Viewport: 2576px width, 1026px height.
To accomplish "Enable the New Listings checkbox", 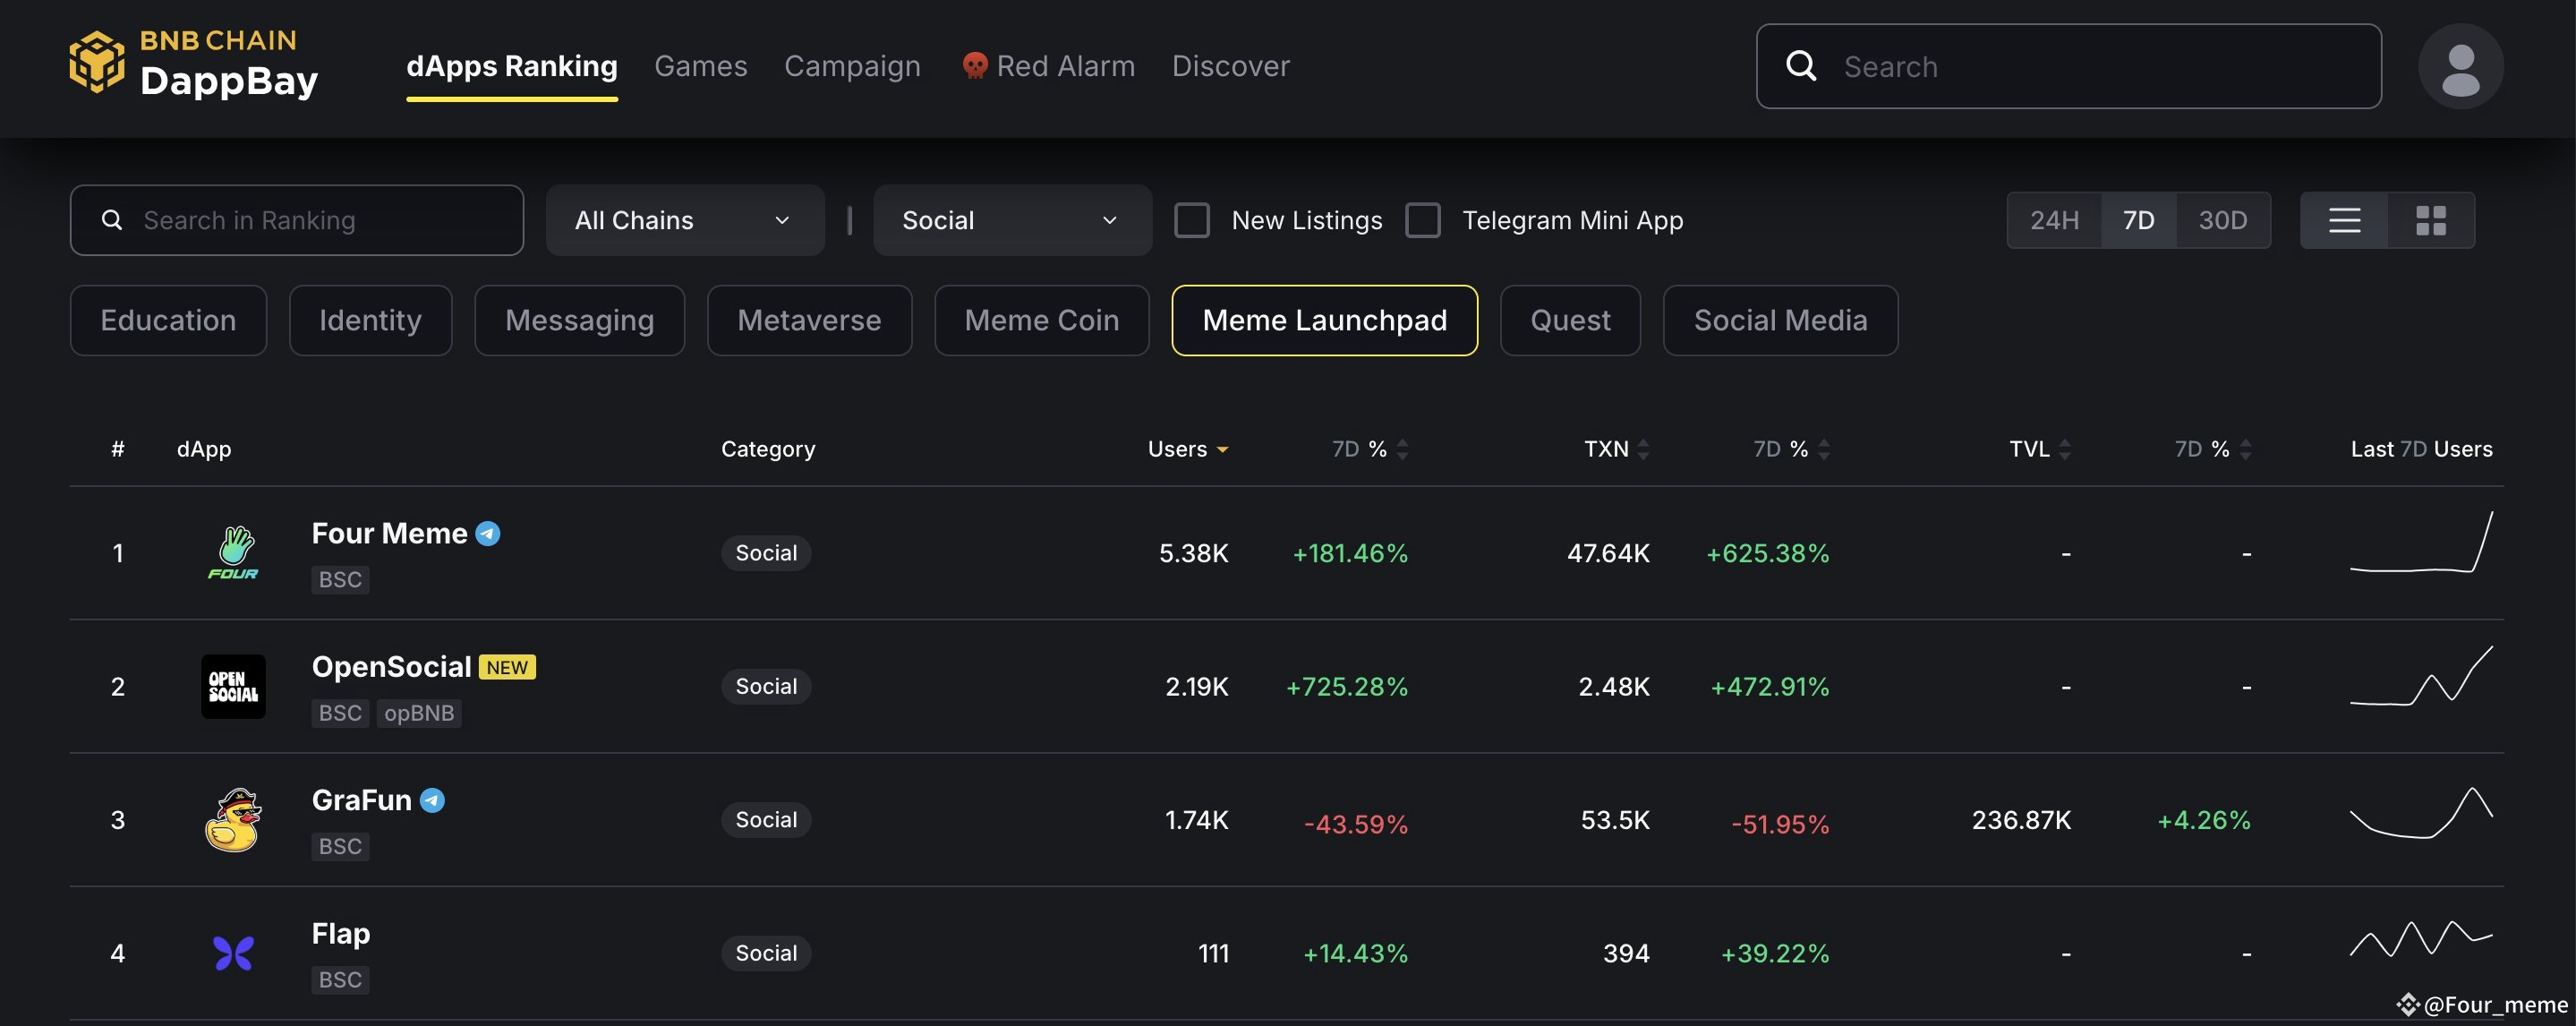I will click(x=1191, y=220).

________________

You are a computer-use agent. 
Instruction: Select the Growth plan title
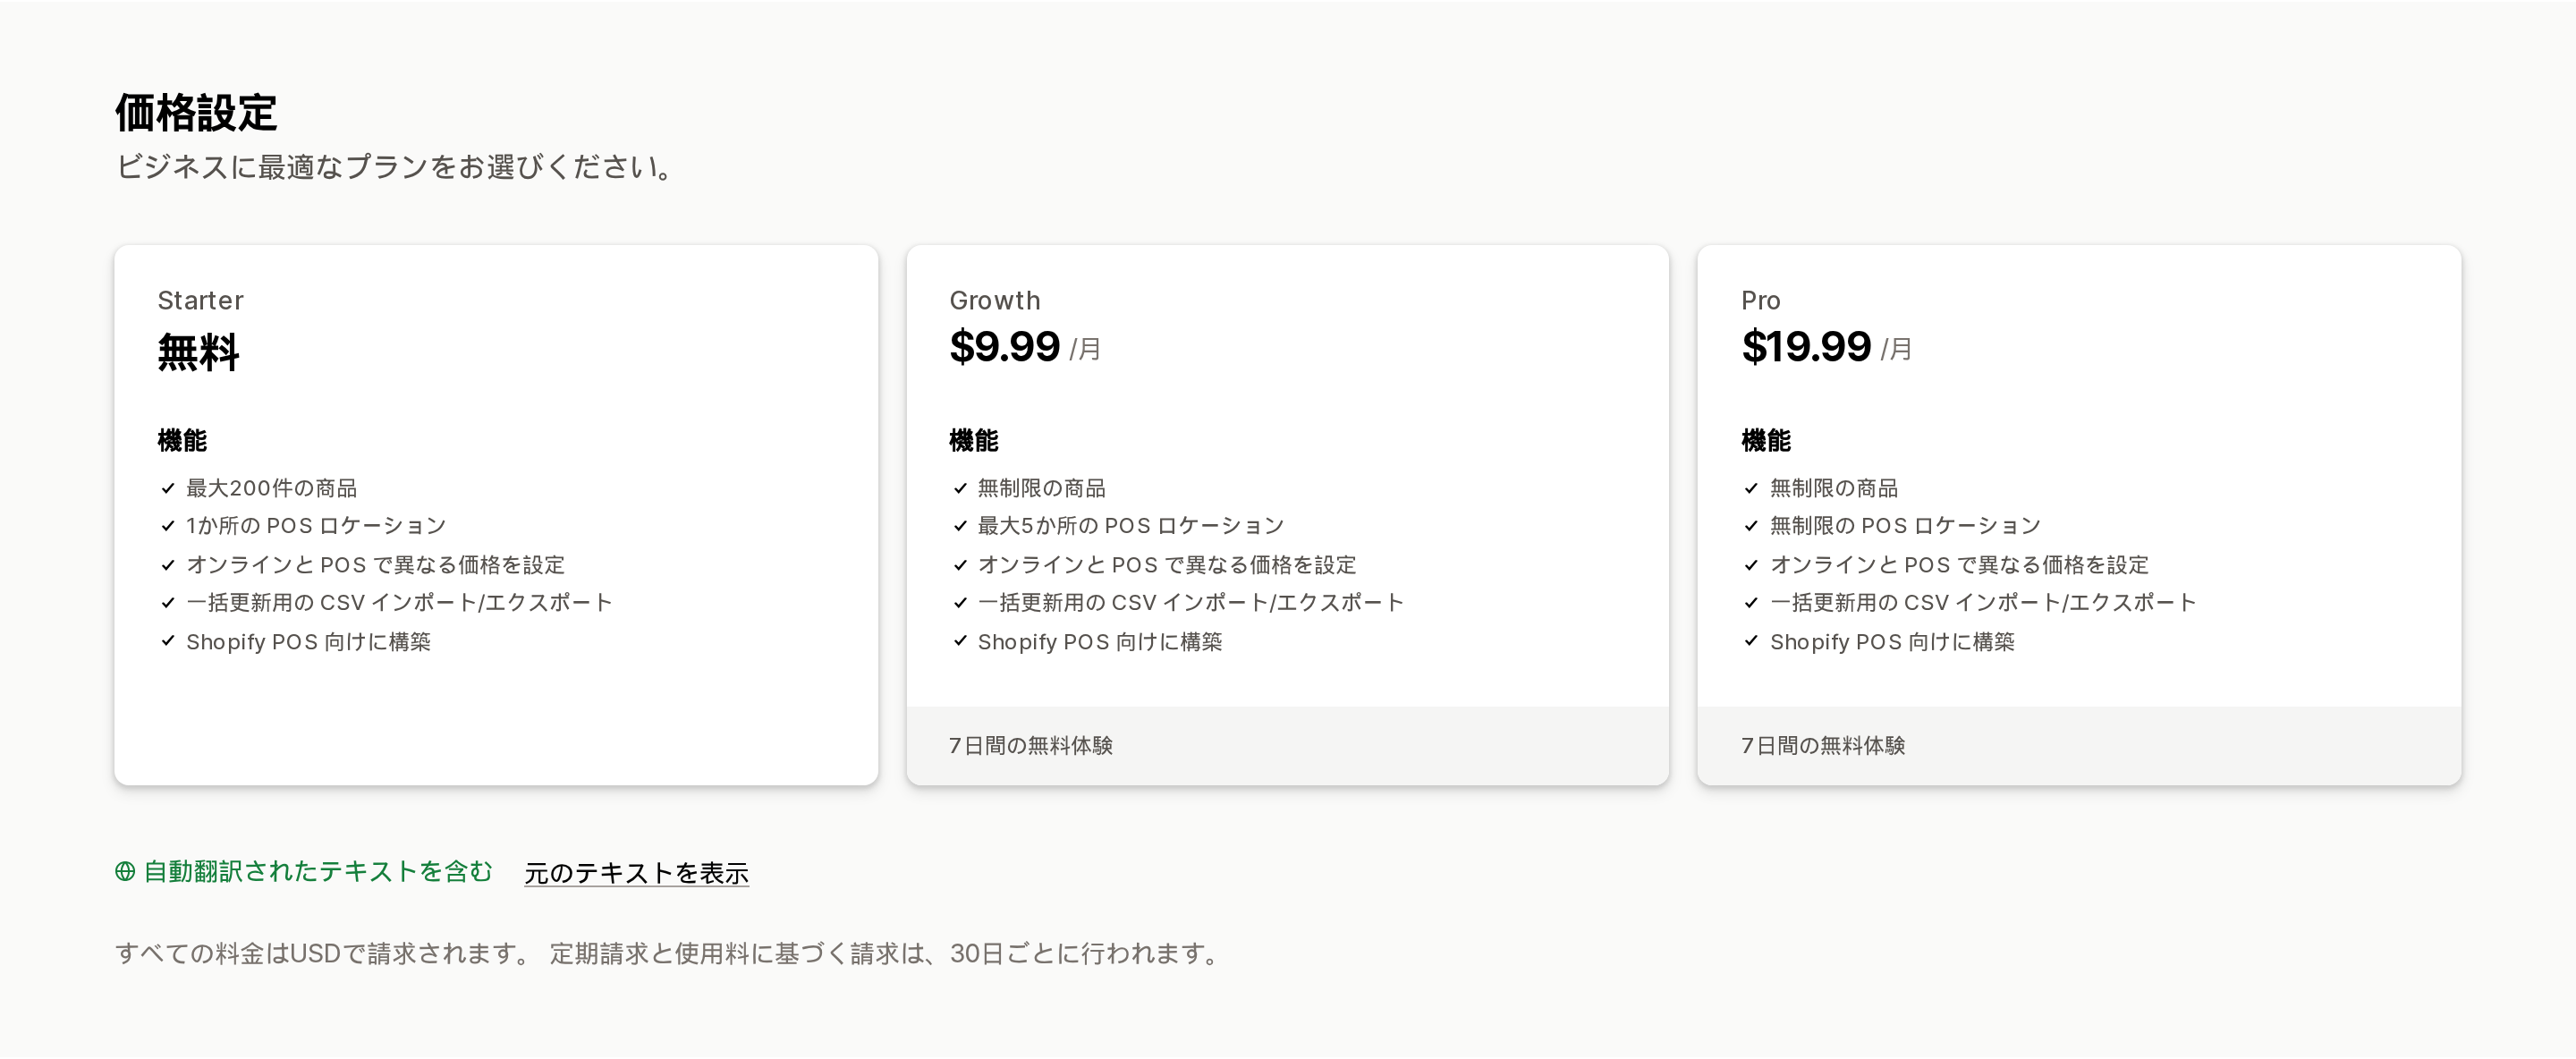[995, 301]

________________

Problem statement: Return every line of the records that contains the string "width", matching case exactly.

The answer:
Viewport: 2576px width, 1026px height.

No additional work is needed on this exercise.